43. 朝三暮四 ( ちょうさんぼし )
人を口先でうまくだますこと。また、目前の差別にばかりこだわっていて、結果が同じになるのを知らないこと。
猿にどんぐりの実を、朝三つ夕方四つ与えようとしたら怒ったので、朝四つ夕方三つ与えようといったら喜んだという故事による。
44. 張三李四 ( ちょうさんりし )
ありふれた平凡な人。張と李とは中国にありふれた姓。
張家の三男、李家の四男という、身分も低く有名でない、平凡な人たち。
45. 禍も三年たてば用に立つ ( わざわいもさんねんたてばようにたつ )
現在は災難となるものであっても、時がたてば幸せの種となることがあるということ。
46. 韋編三絶 ( いへんさんぜつ )
書物を熟読すること。また、読書に熱心なこと。
昔の書物は竹の札に字を書き、それを韋(なめし皮)のひもで編んであった。
書物を何べんも繰り返して読んだために、そのひもが三度も切れたという孔子の故事。
47. 商い三年 ( あきないさんねん )
商売を始めても三年たたなければ利益を得るまでに到らない。
何事でも三年間の辛抱が肝要であるたとえ。
48. 犬は三日飼えば三年恩を忘れぬ
( いぬはみっかかえばさんねんおんをわすれぬ )
犬は三日飼っただけでも、三年間その恩を忘れない。
まして人は恩知らずであってはいけない、という意味。
49. 猫は三年飼っても三日で恩を忘れる
( ねこはさんねんかってもみっかでおんをわすれる )
犬は三日飼えば三年恩を忘れないというが、猫は犬とは反対に、主人の恩を感じない動物だということ。
50. 鳩に三枝の礼あり烏に反哺の考あり
( はとにさんしのれいありからすにはんぽのこうあり )
鳩は親鳥から三本下の枝に止まる。烏は養われた恩を忘れずに、成育してからは親鳥の口にえさを含ませて恩を返す。

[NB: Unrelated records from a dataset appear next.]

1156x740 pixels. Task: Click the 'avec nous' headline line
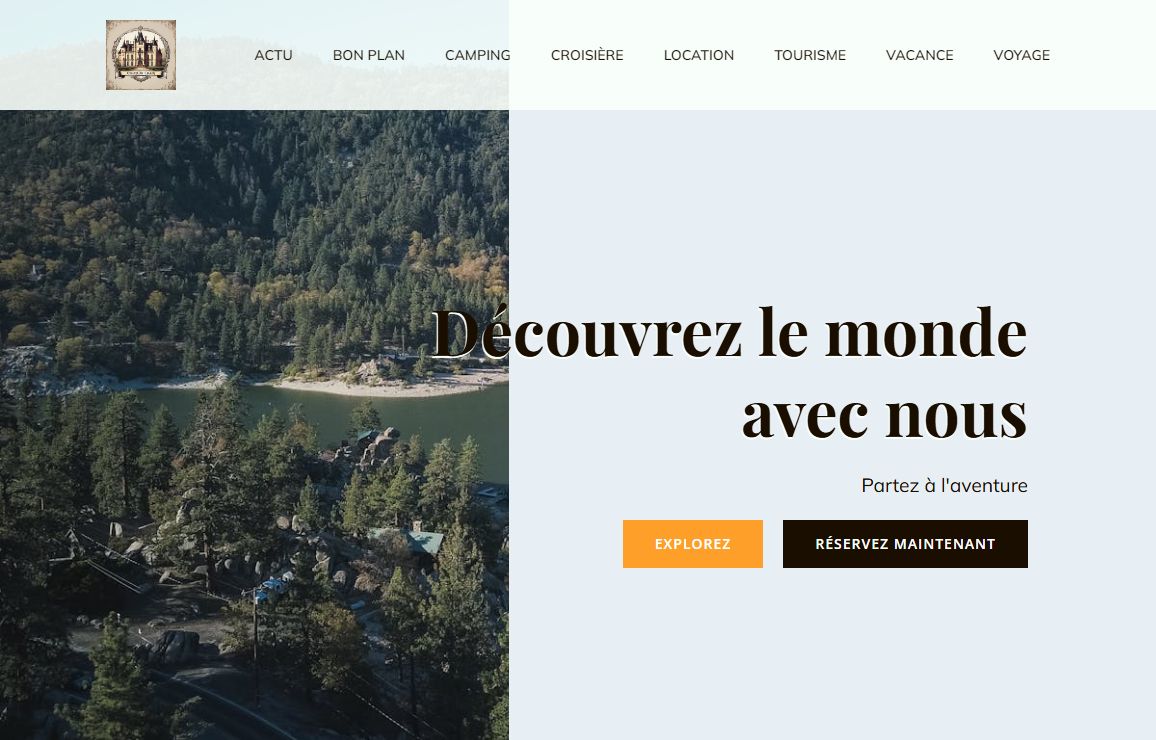tap(885, 415)
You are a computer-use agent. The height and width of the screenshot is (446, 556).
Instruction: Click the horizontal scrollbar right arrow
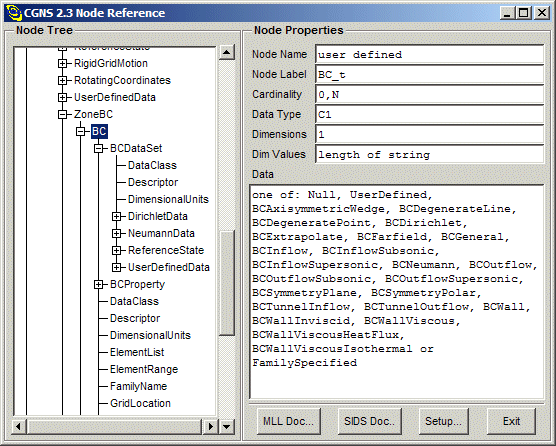click(x=211, y=426)
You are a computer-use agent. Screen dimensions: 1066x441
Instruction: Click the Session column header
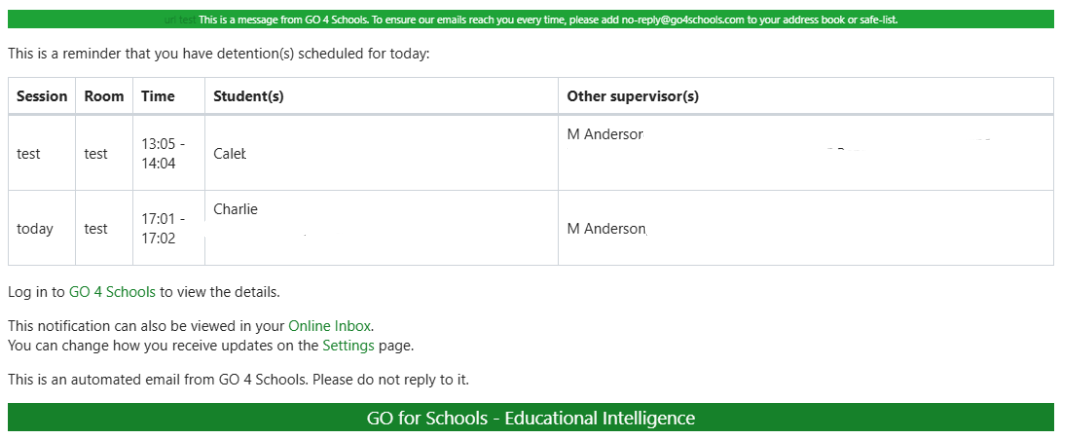coord(42,97)
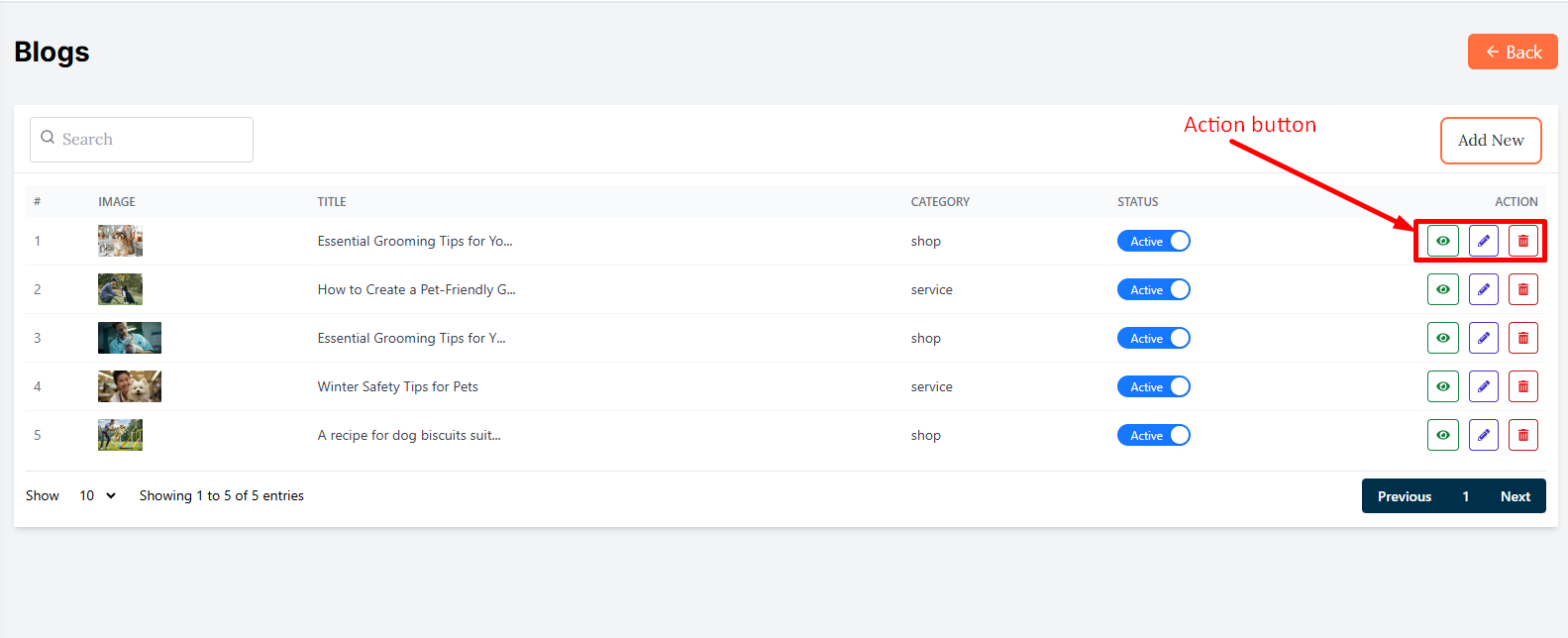Toggle Active status for blog row 1

point(1153,241)
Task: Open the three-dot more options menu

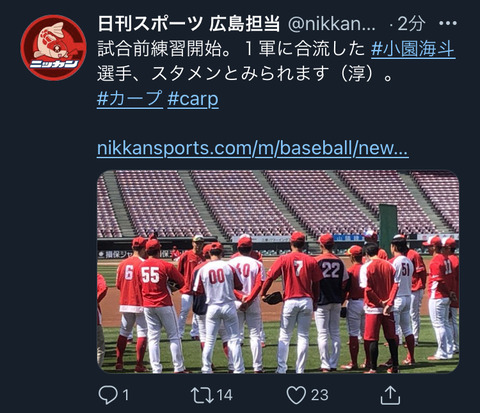Action: [x=448, y=23]
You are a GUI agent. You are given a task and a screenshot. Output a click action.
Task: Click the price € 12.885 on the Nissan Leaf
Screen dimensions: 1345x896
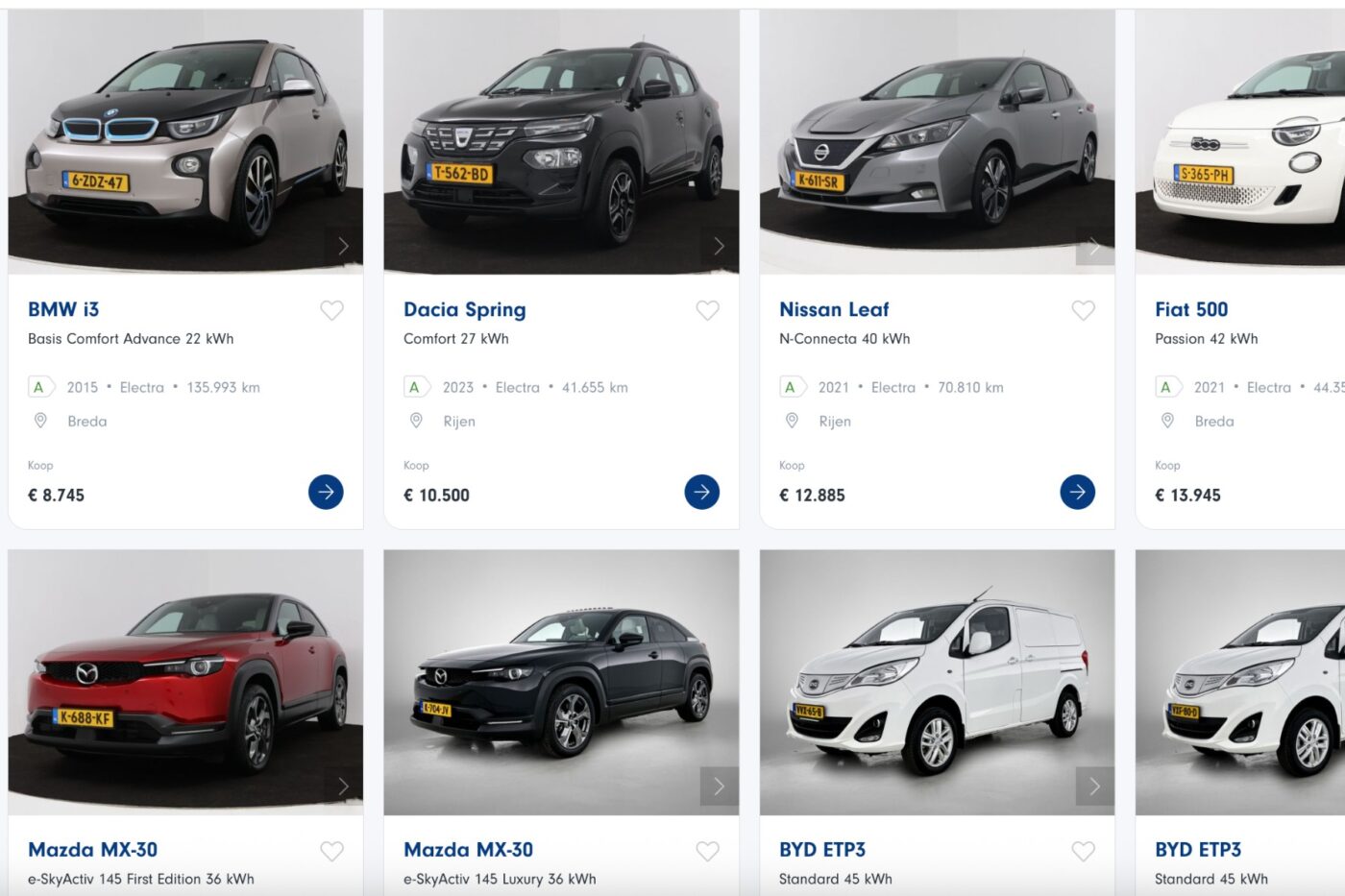coord(813,495)
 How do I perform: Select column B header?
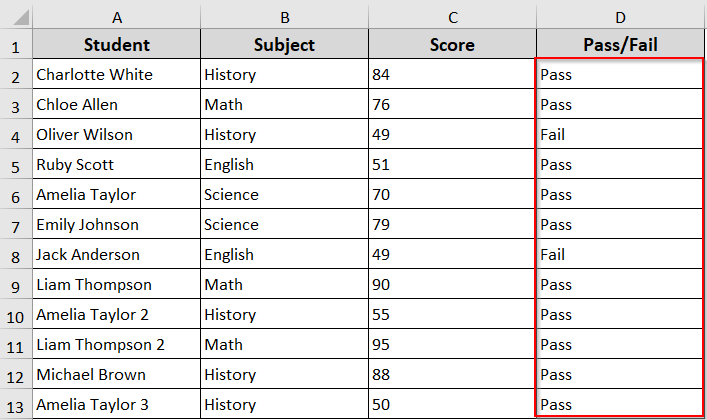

烏ですら子は親に礼儀を守り孝養を尽くしている、ということ。
51. 桃栗三年柿八年 ( ももくりさんねんかきはちねん )
桃と栗は芽が出てから三年、柿は八年たてば実を結ぶ。
52. 子は三界の首枷 ( こはさんかいのくびかせ )
子は親にとって、この三千世界を生きていくのを妨げる首枷(罪人の首にはめて自由を束縛する刑具)のようなものである。
親は子を思う心のために自分の意志を曲げて一生自由を束縛されがちである、という意味。
53. 二束三文 ( にそくさんもん )
二束で三文ということで、量が多くても値段が非常に安いこと。
金剛ぞうり(いぐさ・わらなどで作った丈夫なぞうり)が二足で三文だったことからいう。
54. 一日三秋 ( いちじつさんしゅう )
非常に、思い慕うこと。わずか一日会わないと、三年も会わないように感じられて待ち遠しい。
【参考】 「三秋」は三度の秋で、三年の意。「一日千秋(いちじつせんしゅう)」ともいう。
55. 金は三欠くにたまる ( かねはさんかくにたまる )
金をためようと思ったら、義理を欠き、人情を欠き、交際を欠かなければならない、という意味。
56. 水は三尺流れれば清くなる
( みずはさんしゃくながれればきよくなる )
流れている水は、三尺下へ流れれば汚れがなくなるということ。
よどんでいる水は腐るが、流れている水は腐らない。